I don't understand the internals of pydfs-lineup-optimizer quite well enough to submit a pull request with this specific implementation. Just wanted to share my thinking about a possible way around performance issues for multi-lineup generation.

sansbacon avatar May 07 '21 01:05 sansbacon

How much result from your implementation differs from the current implementation? As I can see you generate many random lineups not using the library and this method does not guarantee that lineups will be the best optimized. Also I'm not sure that all features can be migrated to this approach. According to performance, I have plans in backlog to add another solver to the library that should work faster according to their benchmark.

DimaKudosh avatar May 11 '21 18:05 DimaKudosh

I thought about this some more and I can explain it better. The basic premise is that individual lineup optimization is a different problem than multi-lineup optimization.

There are certain objectives and constraints that apply at the lineup level, such as salary and positional requirements. Then there are other objectives and constraints that apply at the lineup group level, such as ownership % of players. And there are constraints that could be applied at the lineup or lineup group level, such as stacking. You could say "every lineup has to have a stack" or 60% of the lineups have to contain a stack.

Step 1 would be for the user to generate a list of lineups using the existing optimizer.optimize method. The user could generate the 500 most optimal lineups using 1 set of projections, 50 most optimal lineups using 10 different sets of projections. The only requirement is that the user create a list of Lineup objects. In the example below, I am using different randomness parameters to generate different sets of lineups, but I could also use different projections as well.

import numpy as np

# possible example of step one
# generate 600 lineups
# I think this is the correct way to randomize now, but please correct me if wrong
lineups = []
for randomness in np.arange(.01, .30, .01):
    optimizer.set_fantasy_points_strategy(RandomFantasyPointsStrategy(.00, randomness))
    for lineup in optimizer.optimize(20):
        lineups.append(lineup)

Then at step two you would have a MultiLineupOptimizer object (or some method of the existing optimizer) that handles the lineup group optimization by selecting the n best lineups that satisfy the lineup group level constraints, such as ownership.

So the advantage of this approach is that it allows you to mix and match lineups together and then optimize. Say I have 3 projection sources that I like, or different scenarios of how the slate could go. Dividing these concepts in two would facilitate multi-lineup optimization. One disadvantage is that users likely would have to do more work to get the optimizer set up correctly. It could also require too much change to the internals of the library to be feasible.

So I hope that clarifies my idea. I wanted to provide some food for thought based on my experience using optimizers and the questions people have asked me about the library.
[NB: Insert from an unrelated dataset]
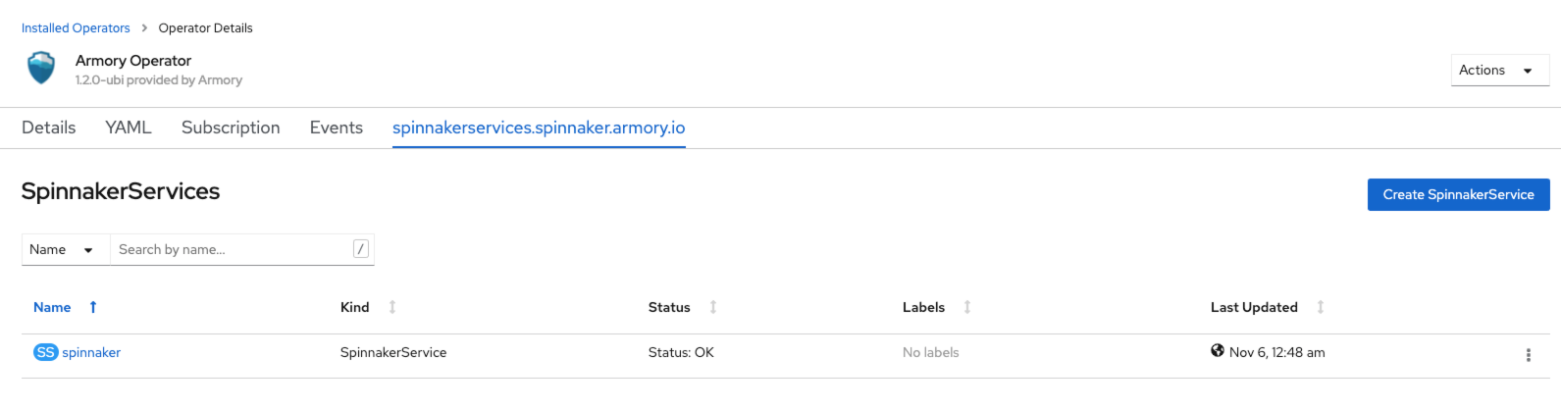The height and width of the screenshot is (410, 1561).
Task: Expand the Name filter type dropdown
Action: coord(66,249)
I looked at the internals of your library and I think this is a different approach than what you currently use, but please accept my apologies if this is, in essence, what you are already doing.

Thank you again for your hard work on this impressive library. Eric.

sansbacon avatar May 11 '21 19:05 sansbacon

The problem is that from a performance point of view this method will work slower than the current implementation because almost all constraints should be applied on a single lineup level, only max exposure can be moved to lineups group level and in your method you need to generate more lineups, generating of new lineup works slower than previous.

If implement this method as a feature for selecting most optimal lineups with exposures from provided lineups it can work but it will have some corner cases. For example, if you have a high projection player and it was included in all lineups in the previous stage then you try select best lineups group from all lineups generating on the previous stage and set exposure for this player that it should appear only on 50% lineups but you don't have another 50% lineups without this player and in this case this problem can't be solved.

DimaKudosh avatar May 12 '21 18:05 DimaKudosh

This sounds like it could help improve inter-lineup diversity.